The Arizona Appeals Court affirmed in part and reversed in part. The Court first addressed whether Vasquez’s notice of claim contained “facts supporting” the amount she demanded, as required under A.R.S. § 12-821.01(A). Citing Backus v. State, 534 Ariz. Adv. Rep. 26 (Ct. App. July 17, 2008) and Yollin v. City of Glendale, 536 Ariz. Adv. Rep. 20 (Ct. App. Aug. 5, 2008), the Court explained that a notice of claim for wrongful death is sufficient if it provides any facts, no matter how meager, to support the amount claimed. Applying that standard, and noting that it is appropriate to consider the type of action when determining what facts must be provided, the Court held that the fact that Romo was Vasquez’s son and died prematurely was sufficient to satisfy the notice of claim statute. The Court therefore reversed on the wrongful death claim.
The Court then held that the State and County’s did not have a duty to identify Romo or notify Vasquez of his death. The Court first rejected Vasquez’s argument that such a duty arises from A.R.S. § 28-624(D), which imposes on drivers of emergency vehicles a “duty to drive with due regard for the safety of all persons,” because that statute does not impose any duty related to post-pursuit identification of a suspect or notification of family members. The Court next rejected the argument, based on Restatement (Second) of Torts § 314A(4), that a duty arose as a result of the “apprehension” of Romo. No special relationship, and thus no duty, arose because Romo died before being apprehended or taken into custody, and nothing in § 314A(4) suggests that a special relationship is created when custody is taken of a dead body. Next, the Court rejected the argument that a special relationship, and therefore a duty, arose by virtue of the State and County’s investigation following Romo’s death. Citing Morton v. Maricopa County, 177 Ariz. 147, 865 P.2d 808 (App. 1993), the Court held that a special relationship does not arise merely when an investigation is undertaken. Finally, the Court rejected Vasquez’s argument that her claims were independently actionable under Restatement § 868, which prohibits the improper treatment of bodies. Regardless of the theory of her claims, Vasquez failed to demonstrate that the State or County had a duty to identify Romo’s body. Moreover, the County acted properly in disposing of Romo’s body under A.R.S. § 11-600(A), which applies to unidentified bodies. The Court therefore upheld the trial court’s grant of summary judgment on the wrongful handling of a dead body and negligent infliction of emotional distress claims.

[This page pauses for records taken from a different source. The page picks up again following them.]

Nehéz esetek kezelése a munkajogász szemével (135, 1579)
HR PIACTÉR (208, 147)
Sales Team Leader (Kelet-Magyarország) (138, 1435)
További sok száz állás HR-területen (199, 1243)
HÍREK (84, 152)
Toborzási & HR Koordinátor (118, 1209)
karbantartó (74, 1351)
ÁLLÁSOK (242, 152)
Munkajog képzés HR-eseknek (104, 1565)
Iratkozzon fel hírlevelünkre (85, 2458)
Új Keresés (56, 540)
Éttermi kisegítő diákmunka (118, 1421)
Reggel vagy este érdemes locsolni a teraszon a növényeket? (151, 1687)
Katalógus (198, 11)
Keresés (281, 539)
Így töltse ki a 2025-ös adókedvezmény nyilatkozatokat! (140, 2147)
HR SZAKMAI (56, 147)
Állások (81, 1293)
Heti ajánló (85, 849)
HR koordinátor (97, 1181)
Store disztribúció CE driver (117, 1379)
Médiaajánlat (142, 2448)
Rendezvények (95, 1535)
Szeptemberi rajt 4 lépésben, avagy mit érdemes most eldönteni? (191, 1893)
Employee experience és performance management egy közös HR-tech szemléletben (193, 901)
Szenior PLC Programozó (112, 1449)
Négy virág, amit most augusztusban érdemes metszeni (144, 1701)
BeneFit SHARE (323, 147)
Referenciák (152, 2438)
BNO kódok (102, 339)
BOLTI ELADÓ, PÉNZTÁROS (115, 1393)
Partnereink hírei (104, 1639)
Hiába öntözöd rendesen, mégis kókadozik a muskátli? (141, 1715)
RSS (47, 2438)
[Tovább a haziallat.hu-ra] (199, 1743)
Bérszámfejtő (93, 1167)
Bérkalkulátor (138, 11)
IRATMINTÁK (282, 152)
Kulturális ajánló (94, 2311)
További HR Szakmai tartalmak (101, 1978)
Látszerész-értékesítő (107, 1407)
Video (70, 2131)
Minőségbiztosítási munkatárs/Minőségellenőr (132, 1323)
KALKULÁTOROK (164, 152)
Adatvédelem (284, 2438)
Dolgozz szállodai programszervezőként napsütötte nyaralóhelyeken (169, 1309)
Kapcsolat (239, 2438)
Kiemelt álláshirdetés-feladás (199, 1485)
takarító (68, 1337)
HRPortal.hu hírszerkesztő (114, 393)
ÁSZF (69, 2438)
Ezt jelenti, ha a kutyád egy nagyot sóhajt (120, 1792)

Judge Eckerstrom concurred in part and dissented in part. He disagreed with the majority’s holding that the State and County had no duty to identify Romo, and argued that such a duty existed by virtue of the State and County’s conduct in pursuing Romo, taking sole responsibility and custody of his body, and undertaking some effort to identify his body.
Chief Judge Pelander authored the opinion; Judge Vasquez concurred; Judge Eckerstrom concurred in part and dissented in part.